Atlas
Guides

Self-Hosted Models

Run Atlas with local inference servers — Ollama, vLLM, and TGI. Model selection, hardware requirements, and troubleshooting.

Self-Hosted Only

This guide is for operators running their own Atlas instance who want to use local inference servers instead of cloud LLM providers. On app.useatlas.dev, the LLM provider is managed by the Atlas platform — no model hosting is required.

Atlas works with any OpenAI-compatible inference server. This guide covers setting up Ollama, vLLM, and TGI, choosing the right model, and troubleshooting common issues.

Atlas requires models with tool calling (function calling) support. The agent loop depends on executeSQL and explore tools — models without tool calling cannot run Atlas queries. See the compatibility matrix for tested models.


Quick Start

The fastest way to run Atlas with a local model:

# 1. Install and start Ollama
curl -fsSL https://ollama.com/install.sh | sh
ollama pull llama3.1:8b

# 2. Configure Atlas
ATLAS_PROVIDER=ollama
ATLAS_MODEL=llama3.1:8b
OLLAMA_BASE_URL=http://localhost:11434/v1

# 3. Start Atlas
bun run dev

Or use Docker Compose for a fully containerized setup:

# From repo root — starts Atlas + Postgres + Ollama
docker compose -f examples/docker/docker-compose.ollama.yml up

Providers

Atlas supports two provider modes for self-hosted models:

ollama — Ollama preset

Preconfigured for Ollama's default endpoint. No API key needed.

ATLAS_PROVIDER=ollama
ATLAS_MODEL=llama3.1:8b
# Optional: override if Ollama is on a different host
OLLAMA_BASE_URL=http://localhost:11434/v1

openai-compatible — Any OpenAI-compatible server

Works with vLLM, TGI, LiteLLM, LocalAI, and any server that implements the OpenAI Chat Completions API with tool calling.

ATLAS_PROVIDER=openai-compatible
ATLAS_MODEL=llama3.1                         # Model name as served by your server
OPENAI_COMPATIBLE_BASE_URL=http://localhost:8000/v1  # Required
# Optional: API key if your server requires one
OPENAI_COMPATIBLE_API_KEY=your-key

ATLAS_MODEL is required for openai-compatible — there is no default.

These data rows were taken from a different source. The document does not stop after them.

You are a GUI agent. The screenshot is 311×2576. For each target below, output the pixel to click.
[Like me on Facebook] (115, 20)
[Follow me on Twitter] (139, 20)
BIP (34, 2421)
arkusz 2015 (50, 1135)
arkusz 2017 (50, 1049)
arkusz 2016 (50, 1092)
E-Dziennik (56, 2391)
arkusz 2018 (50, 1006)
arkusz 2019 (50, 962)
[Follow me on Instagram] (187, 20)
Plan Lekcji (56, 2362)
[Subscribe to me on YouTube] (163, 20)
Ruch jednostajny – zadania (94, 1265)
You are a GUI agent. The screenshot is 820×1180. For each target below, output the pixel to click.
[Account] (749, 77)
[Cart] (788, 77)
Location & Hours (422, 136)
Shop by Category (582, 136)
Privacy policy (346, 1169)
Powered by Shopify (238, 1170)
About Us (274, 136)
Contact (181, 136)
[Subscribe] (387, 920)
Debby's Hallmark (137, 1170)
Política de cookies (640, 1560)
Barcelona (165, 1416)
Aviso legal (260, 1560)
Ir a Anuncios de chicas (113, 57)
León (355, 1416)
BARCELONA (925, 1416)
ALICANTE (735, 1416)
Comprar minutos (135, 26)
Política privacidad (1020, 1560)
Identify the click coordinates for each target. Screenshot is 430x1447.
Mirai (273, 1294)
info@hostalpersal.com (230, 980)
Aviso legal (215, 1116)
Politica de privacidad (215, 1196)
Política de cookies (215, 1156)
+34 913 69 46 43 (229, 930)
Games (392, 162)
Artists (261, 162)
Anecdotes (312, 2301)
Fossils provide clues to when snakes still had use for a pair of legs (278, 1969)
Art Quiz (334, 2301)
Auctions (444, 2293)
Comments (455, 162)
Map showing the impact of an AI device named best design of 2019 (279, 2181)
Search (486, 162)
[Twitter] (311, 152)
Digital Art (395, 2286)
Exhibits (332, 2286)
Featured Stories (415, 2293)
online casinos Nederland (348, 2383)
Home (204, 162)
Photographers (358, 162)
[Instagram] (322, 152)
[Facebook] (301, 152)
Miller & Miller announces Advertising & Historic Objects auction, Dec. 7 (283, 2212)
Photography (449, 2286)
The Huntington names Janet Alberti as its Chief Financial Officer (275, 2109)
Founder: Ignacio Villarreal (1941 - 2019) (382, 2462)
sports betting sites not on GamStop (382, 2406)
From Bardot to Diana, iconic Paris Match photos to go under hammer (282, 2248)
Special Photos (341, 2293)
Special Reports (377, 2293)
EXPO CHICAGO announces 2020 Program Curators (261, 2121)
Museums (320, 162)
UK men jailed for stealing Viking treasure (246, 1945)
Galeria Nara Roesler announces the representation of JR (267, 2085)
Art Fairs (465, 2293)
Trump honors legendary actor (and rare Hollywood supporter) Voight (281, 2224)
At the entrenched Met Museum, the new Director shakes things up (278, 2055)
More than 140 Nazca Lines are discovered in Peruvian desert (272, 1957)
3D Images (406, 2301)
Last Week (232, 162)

Set it to the model name as reported by your server's /v1/models endpoint.


Inference Servers

Ollama

The easiest way to run models locally. Handles model downloading, quantization, and GPU management automatically.

# Install
curl -fsSL https://ollama.com/install.sh | sh

# Pull a model (downloads ~4.7 GB for 8B Q4)
ollama pull llama3.1:8b

# Verify it's running
curl http://localhost:11434/api/tags

Pros: Simple setup, automatic GPU detection, built-in model management, good for development. Cons: Lower throughput than vLLM even with continuous batching, limited serving options.

Atlas config:

ATLAS_PROVIDER=ollama
ATLAS_MODEL=llama3.1:8b

vLLM

High-throughput serving with continuous batching. Best for production self-hosted deployments.

# Install
pip install vllm

# Serve with tool calling enabled (required for Atlas)
vllm serve meta-llama/Llama-3.1-8B-Instruct \
  --served-model-name llama3.1 \
  --enable-auto-tool-choice \
  --tool-call-parser hermes \
  --max-model-len 8192

# Verify
curl http://localhost:8000/v1/models

Pros: Highest throughput (continuous batching, PagedAttention), production-grade, tensor parallelism for multi-GPU. Cons: Requires NVIDIA GPU, longer startup (model loading), more complex configuration.

vLLM requires --enable-auto-tool-choice and a --tool-call-parser for Atlas to work. Without these flags, tool calls will fail silently or return malformed responses.

Atlas config:

ATLAS_PROVIDER=openai-compatible
ATLAS_MODEL=llama3.1
OPENAI_COMPATIBLE_BASE_URL=http://localhost:8000/v1

Text Generation Inference (TGI)

Hugging Face's inference server. Good middle ground between Ollama and vLLM.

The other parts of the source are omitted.